Tasks to complete
• a. Answer these questions about the post on renting a house in Bursa:
(i) What appliances does the kitchen have?
(ii) What landmark is the house a stone's throw from?
(iii) Who does the writer believe the owner's representative is?
• b. Write out the stretch of the post on renting a house in Bursa from "The rent is" through "so to speak.", swapping "lodger" for "tenant".

Excerpted text
"""

I don't want to get ahead of myself, but plans are prodeeding towards my renting a house in Bursa. Last week, on Saturday, I met with a representative of the owner, and toured the house. Assisting me, in the form of translator (and the guy who actually found the house in passing by), was the cousin by marriage of my girlfriend in Ankara, G.

The house is really more than I need, or want. But, it has everything (except for being a restored Ottoman) that I have sought: a room to sleep and do reading and writing; a room for a potential painting studio; a nice bathroom (including a bathtub!, almost unheard of in Turkish homes, and an al la franca toilet (in fact, two, as it is a sort of duplex); kitchen; a salon, or livingroom; and a small garden (that is, a patch of grass with a tree growing in it. And there are two other rooms, perhaps potentially to have a rent-sharing roommate at some future date. But, those rooms are in the back, and, as the downstairs livingroom, somewhat dark and unuseful and unapealing to me at this time. The kitchen has a refrigerator and hotplate. The heating is gas (steam, perhaps). There is a clothes washer. Yet to see if it works.

The rent is higher than I wanted, but can manage. And, again, the potential for a second lodger is there.

It is in a very nice location, by my lights, though not in the areas I myself had been looking in. This house is but a stone's throw from the Yesil Camii and Turbe (The Green Mosque and Tomb) for which Bursa is noted; one of its main tourist (Turkish and foreign) attractions. Yet the house is beyond the well populated side. It is off to one back corner, so to speak.

Almost within "spitting distance" is this cafe/tea house where I am currently writing this, and which has the fastest wi-fi (in Turkey, wireless) connection I have experienced in Turkey. And, as I get used to the rhythm of things, I probably can pick my times so as to avoid the smoke and noise, which seems to have erupted about now--1:30, 2-ish in the afternoon. I've hung around today to make use of the one socket to plug-in and recharge my battery.

When I first met with the owner's representative (I believe his nephew) I really got pissed. Well, I came to Turkey to experiment with living in a different society. To live in it as a resident, not as a tourist. My first recollection is that: 1) I will not escape being seen as a tourist for a long time. One reason is my appearance. I just am a yabanci, foreigner by looks. That's all there is to it. (Perhaps more about this later).

2) I really got angry at the attitude of the "property manager"-- the nephew. I asked that the rental price be reduced due to the "improvements" I foresaw contributing to the longer-term value of the property. The Turks have a (to westerners) rather curt and seemingly offensive negative response to questions. There is a sort of tsk sound of sucking as the tongue breaks off from the roof of the mouth, accompanied by a slight upward jerk of the head.

"""

Dataset content
"""

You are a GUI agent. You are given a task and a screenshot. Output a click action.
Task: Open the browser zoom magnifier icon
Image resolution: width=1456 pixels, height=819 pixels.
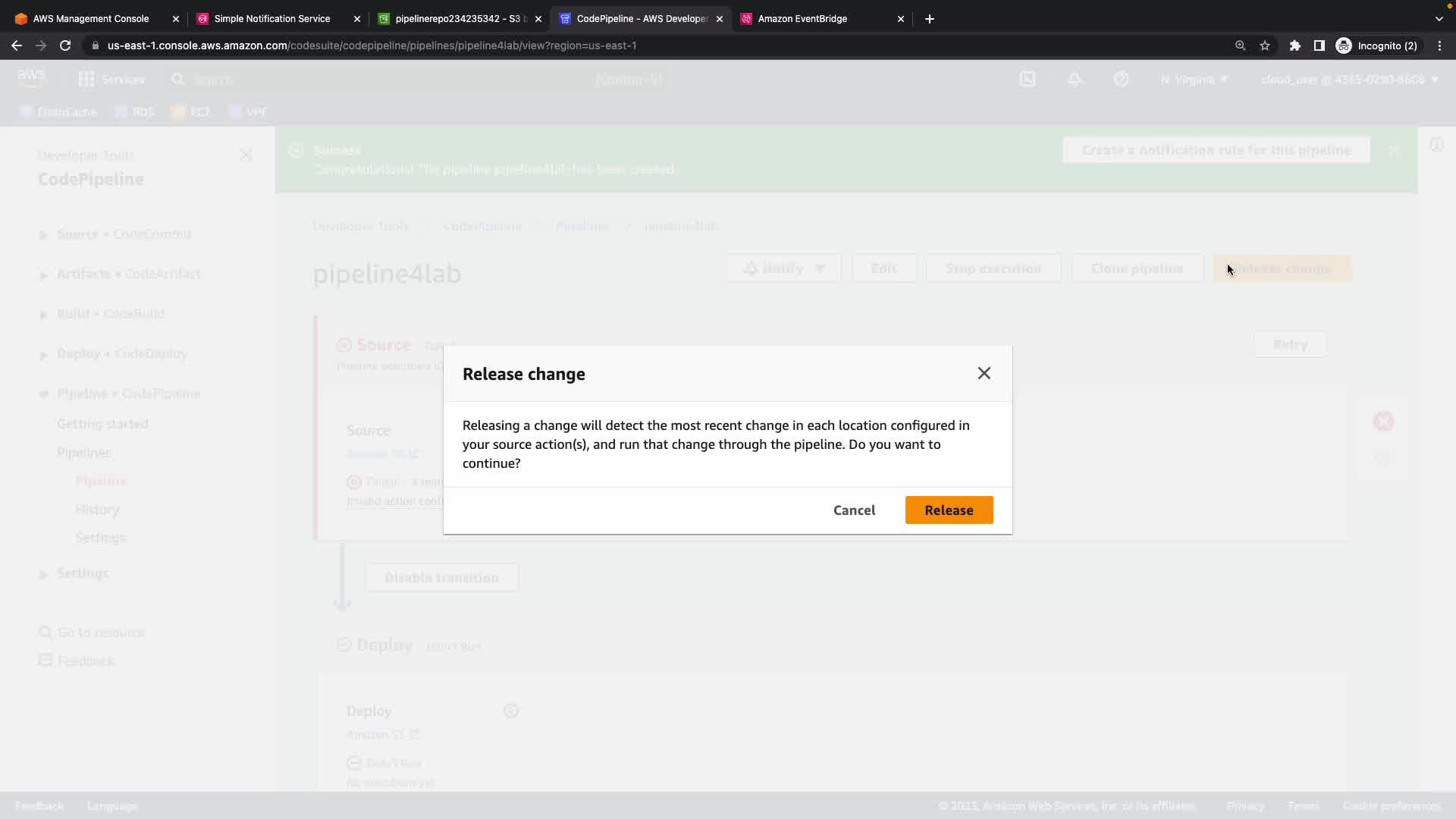click(1241, 46)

"""

Task-by-task results
• a.
(i) A refrigerator and a hotplate.
(ii) The Yesil Camii and Turbe (The Green Mosque and Tomb).
(iii) The owner's nephew.

• b.
The rent is higher than I wanted, but can manage. And, again, the potential for a second tenant is there.

It is in a very nice location, by my lights, though not in the areas I myself had been looking in. This house is but a stone's throw from the Yesil Camii and Turbe (The Green Mosque and Tomb) for which Bursa is noted; one of its main tourist (Turkish and foreign) attractions. Yet the house is beyond the well populated side. It is off to one back corner, so to speak.